A set of attribute conditions is implicitly ANDed. This means that a set of attribute conditions evaluates to true if, and only if, every attribute condition in the set evaluates to true. Conversely, a set of attribute conditions evaluates to false as soon as any attribute condition in the set evaluates to false.
Waveset attribute conditions expose operators that are generally useful. Typically, you can express a set of selection criteria using Waveset attribute conditions. A few criteria cannot be expressed, but even these are often better addressed by adding (or changing the representation of) a queryable attribute.
You can use the following attributes to determine the set of users in a given organization:
External (to Waveset) resource account attributes. In this case, you need both the resource account ID and the resource name (for example, acctid:resname) to find the matching Waveset user because more than one Waveset user might have the same acctid but on different resources.
Waveset user account attributes (for example, name, location, manager).

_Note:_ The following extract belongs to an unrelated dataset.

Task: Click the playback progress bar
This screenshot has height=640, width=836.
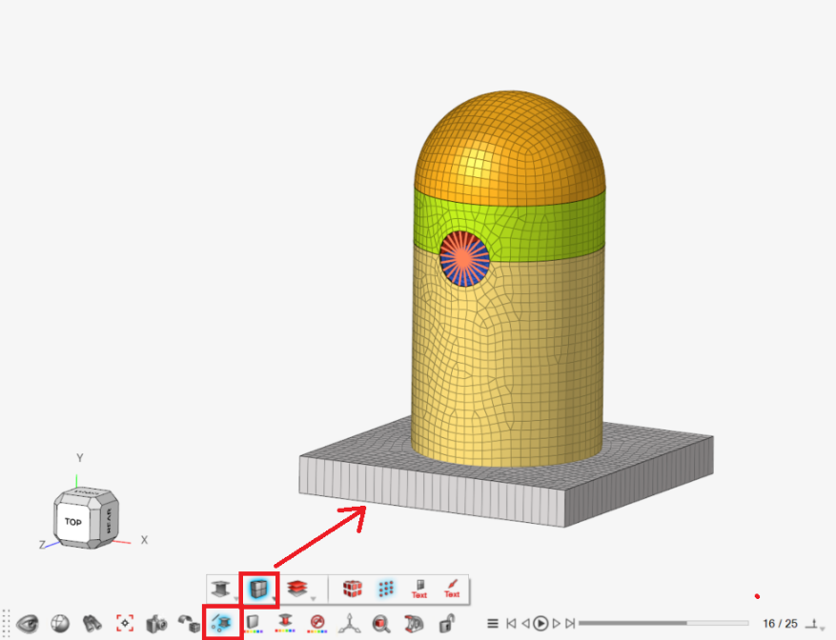Action: [x=664, y=623]
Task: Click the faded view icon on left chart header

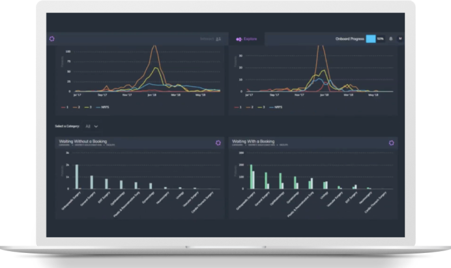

To get the “or’ed” effect, do not use multiple attribute conditions. Instead, use the “is one of” operator with a list of operands, as follows:
<list> <new class=’com.waveset.object.AttributeCondition’> <s>firstname</s> <s>is one of</s> <list> <s>Nicola</s> <s>Paolo</s> </list> </new> </list> |
You need a rule to include all users except those with specified administrative roles.
Because attribute conditions are implicitly ANDed together, you can use two attribute conditions:
Condition that selects users with at least one admin role (which in effect excludes non-administrative users). This condition specifies that a matching user has at least one value for the adminRoles attribute.
<AttributeCondition> <s>adminRoles</s> <s>exists</s> </AttributeCondition> |
Condition that excludes users with any of a set of specific admin roles. This condition specifies that no value of the adminRoles attribute is ar1 or ar2.
<AttributeCondition> <s>adminRoles</s> <s>is not</s> <list> <s>ar1</s> <s>ar2</s> </list> </AttributeCondition> |
Taken together, these conditions specify that the user must have an admin role that is not in the specified list.